**Excerpt provided**
• • • • • • •
A PC port of GGAC+ would be the shiznit.


----------



## Daedus (Jun 18, 2010)

I keep getting called a block-whore online.  I'm beginning to resent the chat support for this game.


----------



## bbq sauce (Jun 18, 2010)

YOU BLOX GUD DAT MAKE MEH MADDD~~


Yeah, though, I've recieved a good few hate mails about "blocking too much"~

When I used to play Vanilla at U.P in Philly, the goons used to get mad at how turtley I played, too.. meh.


----------



## Aruarian (Jun 18, 2010)

It's even more fun with Guile. FADC STunna Shades.


----------



## bbq sauce (Jun 19, 2010)

delirium said:


> Laptop couldn't handle pcsx emu anyway so I got the PC version. Game has been pretty fun, though. I like a lot of the characters. I think I'll fuck around with White Len and Satsuki for now and see what happens.
> 
> All I need on here now is Hokuto no Ken on here and I'm set
> 
> ...



PC version is MBAC, though, which is no longer played in tourney.

<3 Sacchin, though.

I hear there's a naomi emulator out now, so HnK on the laptop isn't that unthinkable


----------



## Big Boss (Jun 21, 2010)

Anyone else on PSN play Makoto? I'm liking her after I nearly owned a grade A Sagat when I first played her/


----------



## Deathgun (Jun 21, 2010)

Big Boss said:


> Anyone else on PSN play Makoto? I'm liking her after I nearly owned a grade A Sagat when I first played her/



I'm not gonna risk that online yet, she's like the street fighter form of all-in.

You'll look brilliant or horrible with her.
• • • • • • •
**Data shown**
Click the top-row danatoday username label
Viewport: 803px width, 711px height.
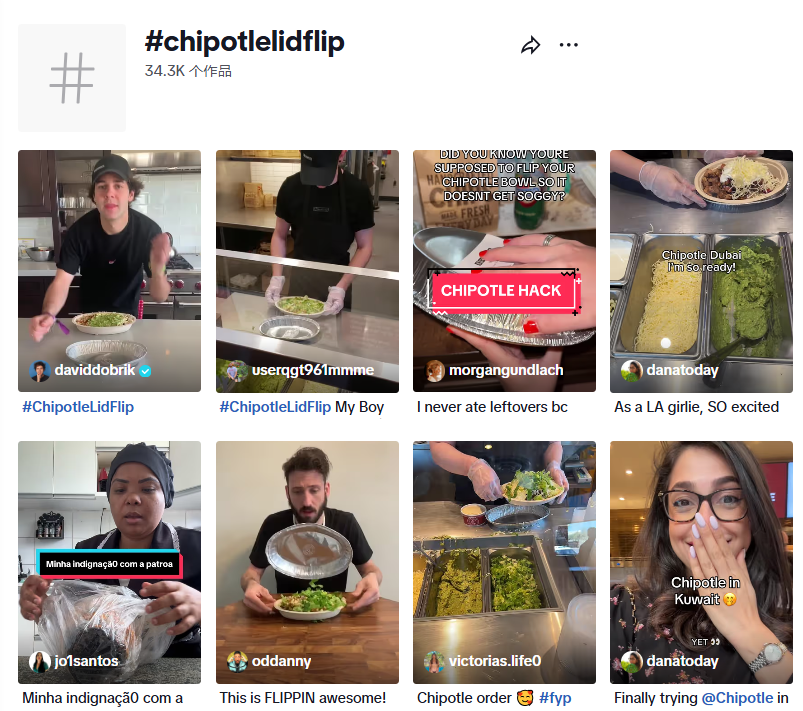pyautogui.click(x=682, y=370)
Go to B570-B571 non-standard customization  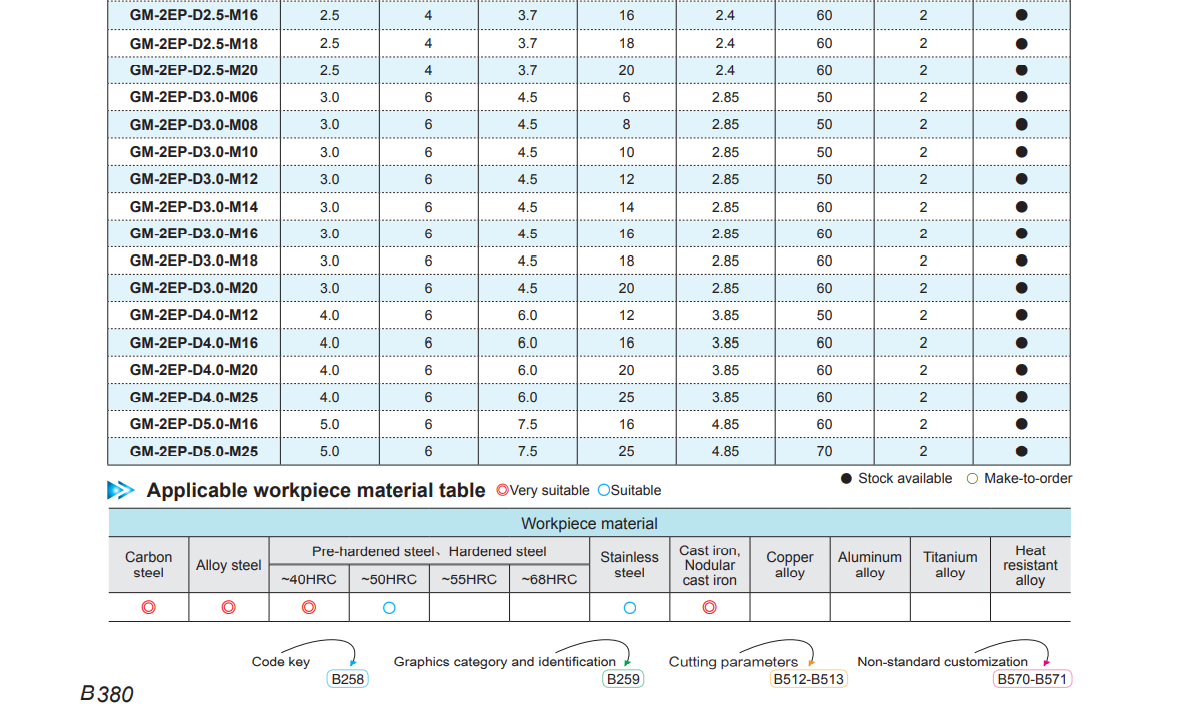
• • • • • • •
**Objectives**
1: Name each distinct username that appears in a post header of the fighting-game forum thread, listing each name only once.
2: From the fighting-game forum thread, extract the passage between "## bbq sauce (Jun 18, 2010)" and "played, too.. meh.", inclusive.
3: Write the next portion of the fighting-game forum thread, beginning after its final post.
The lines that appear after the fighting-game forum thread are not required for any of these tasks.

**The answers**
1:
Daedus
bbq sauce
Aruarian
Big Boss
Deathgun

2:
## bbq sauce (Jun 18, 2010)

YOU BLOX GUD DAT MAKE MEH MADDD~~


Yeah, though, I've recieved a good few hate mails about "blocking too much"~

When I used to play Vanilla at U.P in Philly, the goons used to get mad at how turtley I played, too.. meh.

3:
----------



## Aruarian (Jun 21, 2010)

Or you play 3S.


----------



## Superstars (Jun 21, 2010)

Or you play Marvel vs Capcom 3.


----------



## Chemistry (Jun 21, 2010)

Big Boss said:


> Anyone else on PSN play Makoto? I'm liking her after I nearly owned a grade A Sagat when I first played her/



Me do.

I'll run some games if you're down.


----------



## Big Boss (Jun 22, 2010)

RegGq is my psn add. I Dont have you on my list anymore. We could run some tomorrow I have to study for a diploma tonight.


----------



## Biscuits (Jun 22, 2010)

Grade A Sagat? OH MAN


----------



## Wu Fei (Jun 22, 2010)

my Guy had fallen so much its ridiculous. i thinks folks just had him figured out after some time. my PP fell to like 500 after chilling at 2500 for a min. and i got downgraded from B to C after BP dropped below 2500 lol. my friends were like wtf happened lol.

so i'm reworking Guy. and its somehow starting to work out. i'm playing wit Ultra 2 alot more (his grab). and i'm rushing down like hell now and doing run stop shit into counters alot more now. does this define a frame trap?

my execution has improved dramatically in my effort to do his run cancel shenanigans and ultra 2. i'm happy.

 also makin sure i'm playing no1 but more skilled folks cause honestly the shitty folks destroyed my gameplay. 

i'd like to get in some games wit some of yall to practice cause i only really can play wit folks in ranked. i hate the waiting of every other mode.

and fuck tourney mode.


----------



## bbq sauce (Jun 22, 2010)

Not a frame trap, so much as it is just baiting and punishing.. Run stop baits out buttons, counter pokes punish said buttons.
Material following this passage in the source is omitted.